項目 32bit 64bit 64bit÷32bit
CINEBENCH R11.5 OpenGLベンチ 57.42fps 60.10fps +4.7%
CINEBENCH R11.5 CPUベンチ 3.72pts 4.04pts +8.6%
ベンチマーク結果
Core i7-930 2.8GHz(HTTオフ)、メモリ12Gbytes、Radeon HD5770、Windows 7 Ultimate x64 Editionというシステム上で、32bit版と64bit版のプログラム(CINEBENCH)を実行して測定。32bit版と64bit版のアプリケーションの違いを見るのが目的なので、どちらも同じ64bit版のWindows 7上で測定している。

 32bit版と64bit版のアプリケーションの違いを見るのが目的なので、どちらも同じ64bit版のWindows 7上で、CINEBENCHというベンチマーク・プログラムを実行している。

 OpenGLベンチはグラフィックス処理が多く、CPUのbit数はあまり関係しない処理である。64bit化による速度の向上は5%弱しかない。CPUベンチはレイトレーシングによるグラフィックスの計算を行う処理である。1割弱だが64bitの方が速くなっていることが分かる。もっとメモリを使ったり、CPUによる計算を多用したりするアプリケーションならばこの差はもう少し開くと思われる。

 ただし、64bit CPUにしたからといって、32bit CPUの2倍速くなるといったことはまずない。せいぜい1割から2割高速化する程度である。ほかにもいくつかベンチマークなどを実行してみたが、そもそもクライアント用途向けでは32bit OSでも十分なプログラムやアプリケーションが多く、64bit OSでなければ実行できないといったプログラムはほとんどない。となると、現状ではやはりオーバー4Gbytesのメモリが利用できる、という点が64bit Windowsの一番のメリットといえるだろう。なおサーバ用途ではすでに64bit専用アプリケーションがいくつか登場しているし、大容量のメモリを要求する処理も少なくないので、サーバ環境では64bitシステムの優位性が揺らぐことはないだろう。

Win64で広がるプロセス・アドレス空間

 次は64bit Windows環境におけるプロセス・モデルについてみてみよう。前回述べたように、64bit Windowsを利用する大きなメリットの1つとして、アプリケーションで利用可能なメモリが増加するという点がある。具体的には、次のようにユーザー・プロセス空間が拡大する。

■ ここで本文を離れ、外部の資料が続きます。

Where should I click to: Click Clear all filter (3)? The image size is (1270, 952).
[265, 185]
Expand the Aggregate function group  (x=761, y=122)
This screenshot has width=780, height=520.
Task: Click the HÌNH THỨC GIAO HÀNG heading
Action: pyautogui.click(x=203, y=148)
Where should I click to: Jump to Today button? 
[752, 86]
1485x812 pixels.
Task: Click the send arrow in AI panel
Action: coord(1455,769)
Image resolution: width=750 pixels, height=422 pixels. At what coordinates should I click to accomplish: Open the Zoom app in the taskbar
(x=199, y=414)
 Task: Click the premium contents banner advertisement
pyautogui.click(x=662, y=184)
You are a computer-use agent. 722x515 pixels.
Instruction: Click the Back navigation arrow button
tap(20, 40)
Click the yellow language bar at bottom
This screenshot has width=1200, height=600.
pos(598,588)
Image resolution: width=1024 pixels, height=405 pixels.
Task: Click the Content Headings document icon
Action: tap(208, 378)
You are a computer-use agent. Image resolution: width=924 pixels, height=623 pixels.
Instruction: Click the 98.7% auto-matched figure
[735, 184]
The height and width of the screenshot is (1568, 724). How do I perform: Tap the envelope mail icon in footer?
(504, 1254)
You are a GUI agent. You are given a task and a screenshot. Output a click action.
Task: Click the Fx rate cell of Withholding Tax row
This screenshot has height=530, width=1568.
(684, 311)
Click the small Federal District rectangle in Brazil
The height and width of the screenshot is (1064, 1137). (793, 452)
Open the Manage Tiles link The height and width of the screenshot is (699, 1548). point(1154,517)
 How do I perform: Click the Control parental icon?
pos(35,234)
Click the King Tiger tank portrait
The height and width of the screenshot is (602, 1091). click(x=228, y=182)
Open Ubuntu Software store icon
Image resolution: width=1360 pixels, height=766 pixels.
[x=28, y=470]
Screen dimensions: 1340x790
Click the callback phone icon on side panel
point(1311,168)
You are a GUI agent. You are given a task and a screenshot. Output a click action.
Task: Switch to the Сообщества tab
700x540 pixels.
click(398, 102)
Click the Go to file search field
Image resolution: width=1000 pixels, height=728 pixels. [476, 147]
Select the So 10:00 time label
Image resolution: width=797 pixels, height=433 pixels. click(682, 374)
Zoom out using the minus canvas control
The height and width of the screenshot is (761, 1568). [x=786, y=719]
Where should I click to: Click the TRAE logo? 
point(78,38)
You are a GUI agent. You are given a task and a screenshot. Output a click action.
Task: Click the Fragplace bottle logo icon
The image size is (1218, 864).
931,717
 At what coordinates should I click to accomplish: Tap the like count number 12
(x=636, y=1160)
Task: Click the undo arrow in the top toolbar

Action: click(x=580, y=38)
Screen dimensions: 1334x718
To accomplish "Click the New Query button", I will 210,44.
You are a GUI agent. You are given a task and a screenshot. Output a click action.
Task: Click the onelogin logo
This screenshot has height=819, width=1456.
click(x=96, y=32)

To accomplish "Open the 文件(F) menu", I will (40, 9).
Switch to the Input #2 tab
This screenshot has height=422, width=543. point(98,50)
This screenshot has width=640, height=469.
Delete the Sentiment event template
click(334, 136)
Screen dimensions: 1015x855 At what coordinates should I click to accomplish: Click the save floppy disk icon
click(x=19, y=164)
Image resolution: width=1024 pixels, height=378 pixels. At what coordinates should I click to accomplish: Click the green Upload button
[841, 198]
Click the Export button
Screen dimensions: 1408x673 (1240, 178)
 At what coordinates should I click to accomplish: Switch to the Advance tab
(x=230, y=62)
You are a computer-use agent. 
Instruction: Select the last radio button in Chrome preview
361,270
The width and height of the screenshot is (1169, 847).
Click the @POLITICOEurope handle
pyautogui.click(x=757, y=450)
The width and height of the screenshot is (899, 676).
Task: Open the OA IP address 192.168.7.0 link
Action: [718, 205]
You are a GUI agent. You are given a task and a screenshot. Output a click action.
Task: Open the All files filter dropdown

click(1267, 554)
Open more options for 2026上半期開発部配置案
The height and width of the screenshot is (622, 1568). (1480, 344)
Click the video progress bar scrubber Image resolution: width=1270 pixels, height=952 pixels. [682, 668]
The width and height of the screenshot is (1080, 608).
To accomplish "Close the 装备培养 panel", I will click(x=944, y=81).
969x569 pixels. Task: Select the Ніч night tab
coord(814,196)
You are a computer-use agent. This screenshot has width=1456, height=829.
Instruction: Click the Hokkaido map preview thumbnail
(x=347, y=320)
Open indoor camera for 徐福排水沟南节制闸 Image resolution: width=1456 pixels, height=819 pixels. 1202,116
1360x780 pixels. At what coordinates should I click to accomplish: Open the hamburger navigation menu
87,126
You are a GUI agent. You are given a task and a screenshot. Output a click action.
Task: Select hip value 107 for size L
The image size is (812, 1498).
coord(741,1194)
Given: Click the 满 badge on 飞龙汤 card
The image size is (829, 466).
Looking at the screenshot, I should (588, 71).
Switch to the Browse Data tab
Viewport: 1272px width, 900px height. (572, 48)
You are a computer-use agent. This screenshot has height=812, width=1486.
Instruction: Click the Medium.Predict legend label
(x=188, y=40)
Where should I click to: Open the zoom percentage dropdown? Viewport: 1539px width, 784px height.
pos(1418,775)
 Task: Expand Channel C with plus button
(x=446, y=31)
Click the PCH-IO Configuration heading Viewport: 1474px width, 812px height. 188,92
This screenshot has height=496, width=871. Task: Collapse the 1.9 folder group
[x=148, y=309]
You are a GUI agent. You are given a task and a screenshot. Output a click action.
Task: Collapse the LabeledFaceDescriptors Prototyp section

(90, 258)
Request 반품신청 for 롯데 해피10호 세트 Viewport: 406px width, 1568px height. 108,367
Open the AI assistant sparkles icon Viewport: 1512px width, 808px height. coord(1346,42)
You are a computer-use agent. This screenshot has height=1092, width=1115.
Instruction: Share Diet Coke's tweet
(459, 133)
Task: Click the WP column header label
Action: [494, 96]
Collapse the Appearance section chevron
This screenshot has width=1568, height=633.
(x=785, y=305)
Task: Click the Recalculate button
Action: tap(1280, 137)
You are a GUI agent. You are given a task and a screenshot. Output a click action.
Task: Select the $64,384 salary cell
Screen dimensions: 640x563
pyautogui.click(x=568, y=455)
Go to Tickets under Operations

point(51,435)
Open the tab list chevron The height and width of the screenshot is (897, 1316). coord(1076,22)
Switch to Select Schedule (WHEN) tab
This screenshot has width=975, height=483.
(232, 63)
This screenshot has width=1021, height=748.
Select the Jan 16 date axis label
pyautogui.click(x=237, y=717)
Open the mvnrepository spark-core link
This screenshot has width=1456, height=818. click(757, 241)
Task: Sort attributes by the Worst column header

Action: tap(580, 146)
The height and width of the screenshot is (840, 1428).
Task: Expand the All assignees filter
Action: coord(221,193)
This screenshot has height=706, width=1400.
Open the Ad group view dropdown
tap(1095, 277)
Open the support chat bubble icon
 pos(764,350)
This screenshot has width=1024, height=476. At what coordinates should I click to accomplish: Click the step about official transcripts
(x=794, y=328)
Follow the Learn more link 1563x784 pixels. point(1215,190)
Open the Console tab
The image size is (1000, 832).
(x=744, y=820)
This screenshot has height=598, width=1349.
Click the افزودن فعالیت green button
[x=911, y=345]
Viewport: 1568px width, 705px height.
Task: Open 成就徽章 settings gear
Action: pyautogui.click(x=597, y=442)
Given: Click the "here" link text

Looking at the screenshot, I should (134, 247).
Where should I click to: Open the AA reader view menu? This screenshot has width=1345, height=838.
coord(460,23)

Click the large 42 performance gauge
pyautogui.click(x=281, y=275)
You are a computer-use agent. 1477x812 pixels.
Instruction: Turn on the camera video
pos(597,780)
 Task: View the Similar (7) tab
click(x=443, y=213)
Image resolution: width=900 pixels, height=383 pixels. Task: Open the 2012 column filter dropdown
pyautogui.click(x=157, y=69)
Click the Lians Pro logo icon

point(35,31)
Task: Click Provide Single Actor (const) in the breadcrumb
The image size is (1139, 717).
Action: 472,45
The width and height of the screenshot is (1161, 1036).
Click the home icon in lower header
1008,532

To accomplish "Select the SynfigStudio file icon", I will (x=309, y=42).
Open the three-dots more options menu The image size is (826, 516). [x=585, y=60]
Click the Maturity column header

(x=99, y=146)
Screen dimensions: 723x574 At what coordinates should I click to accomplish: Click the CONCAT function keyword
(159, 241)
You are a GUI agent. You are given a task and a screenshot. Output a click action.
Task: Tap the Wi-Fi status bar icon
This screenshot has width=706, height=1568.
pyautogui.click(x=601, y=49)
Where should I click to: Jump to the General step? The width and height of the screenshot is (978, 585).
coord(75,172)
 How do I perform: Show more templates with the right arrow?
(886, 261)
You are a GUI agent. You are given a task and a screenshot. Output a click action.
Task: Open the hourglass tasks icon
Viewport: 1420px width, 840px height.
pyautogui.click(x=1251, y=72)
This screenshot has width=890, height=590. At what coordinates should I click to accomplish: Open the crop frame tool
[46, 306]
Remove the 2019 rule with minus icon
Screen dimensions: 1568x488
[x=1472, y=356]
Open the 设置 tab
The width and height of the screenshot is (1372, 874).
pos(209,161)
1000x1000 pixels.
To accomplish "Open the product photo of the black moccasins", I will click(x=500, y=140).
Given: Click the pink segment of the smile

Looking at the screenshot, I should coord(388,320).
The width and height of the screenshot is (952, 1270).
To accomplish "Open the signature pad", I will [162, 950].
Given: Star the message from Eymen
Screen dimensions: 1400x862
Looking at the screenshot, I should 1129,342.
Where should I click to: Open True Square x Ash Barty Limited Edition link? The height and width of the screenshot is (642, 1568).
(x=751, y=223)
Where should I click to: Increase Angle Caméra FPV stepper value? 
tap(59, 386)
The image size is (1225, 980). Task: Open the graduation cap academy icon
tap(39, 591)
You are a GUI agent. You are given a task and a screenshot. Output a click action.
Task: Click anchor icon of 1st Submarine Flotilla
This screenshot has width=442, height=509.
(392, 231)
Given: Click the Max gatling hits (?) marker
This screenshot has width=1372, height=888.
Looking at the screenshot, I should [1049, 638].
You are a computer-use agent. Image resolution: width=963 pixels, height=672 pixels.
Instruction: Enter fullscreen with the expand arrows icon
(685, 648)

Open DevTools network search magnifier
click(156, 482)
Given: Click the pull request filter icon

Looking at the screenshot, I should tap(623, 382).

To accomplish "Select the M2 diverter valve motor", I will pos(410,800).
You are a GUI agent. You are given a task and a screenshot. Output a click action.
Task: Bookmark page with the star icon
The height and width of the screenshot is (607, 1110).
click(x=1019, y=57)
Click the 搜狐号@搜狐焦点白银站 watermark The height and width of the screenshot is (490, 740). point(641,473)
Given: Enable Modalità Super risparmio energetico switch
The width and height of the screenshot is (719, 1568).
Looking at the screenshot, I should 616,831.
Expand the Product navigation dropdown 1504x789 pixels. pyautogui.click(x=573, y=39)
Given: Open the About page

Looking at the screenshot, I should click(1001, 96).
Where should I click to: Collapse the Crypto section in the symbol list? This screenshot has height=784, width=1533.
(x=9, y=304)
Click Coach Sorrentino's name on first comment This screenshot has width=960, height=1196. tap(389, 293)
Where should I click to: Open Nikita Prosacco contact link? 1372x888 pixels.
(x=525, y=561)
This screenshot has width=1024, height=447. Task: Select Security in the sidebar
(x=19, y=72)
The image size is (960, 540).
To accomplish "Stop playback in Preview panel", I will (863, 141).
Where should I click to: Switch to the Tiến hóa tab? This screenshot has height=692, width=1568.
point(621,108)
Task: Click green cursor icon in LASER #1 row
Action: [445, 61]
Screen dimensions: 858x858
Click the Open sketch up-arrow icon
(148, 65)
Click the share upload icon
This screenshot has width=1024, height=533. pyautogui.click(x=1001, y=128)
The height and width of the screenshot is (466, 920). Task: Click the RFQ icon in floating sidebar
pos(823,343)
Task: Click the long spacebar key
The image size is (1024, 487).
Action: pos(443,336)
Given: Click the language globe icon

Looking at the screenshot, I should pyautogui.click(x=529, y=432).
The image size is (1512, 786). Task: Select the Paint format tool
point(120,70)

アドレス空間 32bit 32bit /3GB 64bit
ユーザー空間 2Gbytes 3Gbytes 8Tbytes
カーネル空間 2Gbytes 1Gbytes 16Ebytes*1
Windows OSで利用可能な最大アドレス空間サイズ
「ユーザー空間」は、1プロセスごとに利用可能なメモリ・アドレス空間。1つのプロセスごとに例えば32bitのWindows OSでは最大2Gbytesのアドレス空間が利用できる。「32bit」は32bit Windows OS(Win32)、「64bit」は64bit Windows OS(Win64)におけるアドレス空間割り当て。「32bit /3GB」は「/3GB」オプションを有効した32bit版Windows OS。このオプションを有効にすると、ユーザー空間が1Gbytes拡大される。これは32bit版Windowsでのみ指定可能なオプション(関連記事のTIPS参照)。
*1 64bit版のWindows OSではその潤沢なアドレス空間を利用して、64bitアドレス空間の末尾に256Tbytes程度の領域を確保し(アドレス0xffff0800_00000000以降)、その中に各種カーネル・コンポーネントなどを分散して配置している。

 従来の32bit Windowsでは、1プロセス当たりのユーザー空間は最大2Gbytesであったものが、64bit Windowsでは8Tbytes(8192Gbytes)にまで拡大している。もちろんこれだけのサイズのプログラム・コードやデータを作成するわけではない。実際にはユーザー・プロセス空間には、プログラム・コードやデータ、スタックなどが置かれるだけでなく、ファイル・マッピングや共有メモリ、DLLなど、さまざまなものが配置されるので、広すぎるということはない。

 なお64bit CPUなのだから、最大で16Ebytes(2の64乗)のプロセス空間をサポートすることも不可能ではないだろうが、実装上の理由などにより、現在ではこのサイズに制限されている。そもそもWindows OSで管理可能な最大物理メモリ・サイズは2Tbytesしかないし(Windows Server 2008 R2 Enterprise Editionにおける制限。上述の関連記事参照)、現在販売されている実際のCPUでは、物理アドレス・バス幅は最大でも48bitしか出力されておらず、256Tbytes(2の48乗)までしかアドレッシングできない。仮想アドレス空間を広くすると、ページングのための管理用メモリ領域(仮想アドレス空間を指し示すためのページ・テーブル・エントリなど)が多く必要になり、メモリの利用効率が悪くなる。そのため、現在のWindows OSではこのような制限が設けられている。


 今回は、64bit Windows上でWin32アプリケーションを実行するためのWOW64や、64bit CPUおよび64bitのプロセス・モデルについて取り上げた。次回は互換性問題について取り上げる。